Enter Denali. The band takes its name from Alaska’s Denali National Park, and though the official bio claims the group formed in Richmond, Virginia, it’s much easier to picture Denali’s music rising out of a glacier in the Arctic — someplace very beautiful and very, very cold.

“Too many sensations now,” Davis proclaims on opener “Hold Your Breath”. “No one feels like I do,” she adds one track later. But frankly, it’s hard to imagine her feeling anything

The Instinct mostly departs from the trip-hop electronics of the band’s self-titled debut, instead favoring an angular, atmospheric guitar attack that might be a bit “warmer” — Jade Tree’s website insists that is — but in the same way that Alaska is probably warmer than the North Pole. The new album sounds like someone took Pretty Girls Make Graves, gave them downers, and replaced their lead vocalist Andrea Zollo with Barbra Streisand (no, seriously — see the soaring chorus on Denali’s “Nullaby”).

“Normal Days” recalls the Jeff Buckley no one wants to remember — the one whose bombastic vocals occasionally masked a difficulty writing melodies. “Real Heat” is a stomping, Gothic march with little warmth, real or otherwise. The sometimes jagged, sometimes swirling guitar and keyboard riffs throughout the album showcase well-studied technique, but after they glide by, they leave nothing tangible to grasp.

If the album has a theme, it takes vague shape in the title track, a tale about a dehumanizing sexual relationship — cold as ice and equally fragile. “I will be with you only for a while / That’s all I can take,” Davis sings amid lyrics that at times get lost in her displays of virtuosity. “Moving slowly in the dark / Eyes can be open or shut,” she adds on the subsequent song, “Do Something”, concluding, “All I am now / Fall far away down”.

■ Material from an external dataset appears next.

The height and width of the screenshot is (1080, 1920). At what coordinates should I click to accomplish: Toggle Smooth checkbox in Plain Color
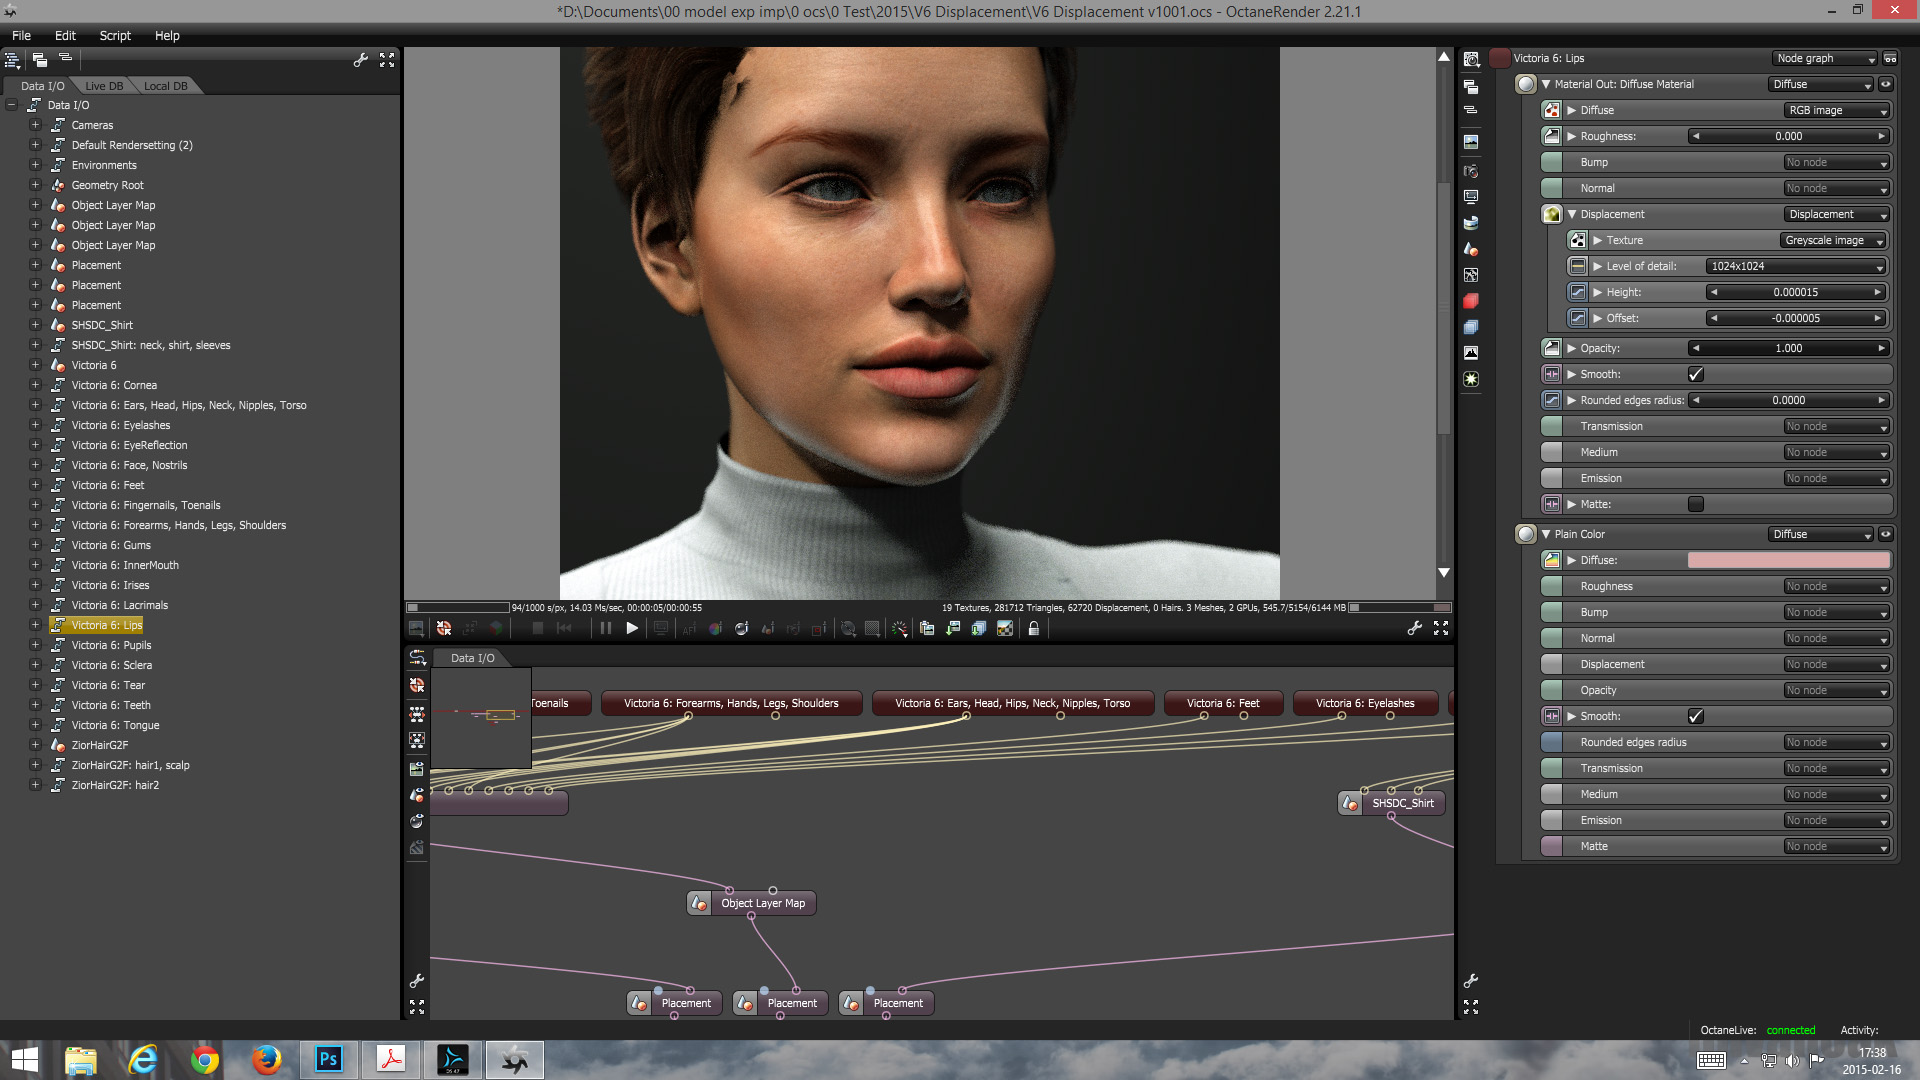(x=1695, y=716)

T.S. Eliot’s “The Waste Land” it’s not, but at least it shows that the album’s wintry emotional distance is a result of misguided intentions rather than just poor execution. Still whatever The Instinct was aiming for, it didn’t hit it: Most of the lyrics are as unremarkable as the ones quoted above, further robbing the record of any human resonance.

When the snow blows over, Denali clearly has the brains and the chops to make a solid album. All they need is something interesting to say. In the meantime, wait until January, when you can get the full Denali experience by sitting outside for a few hours.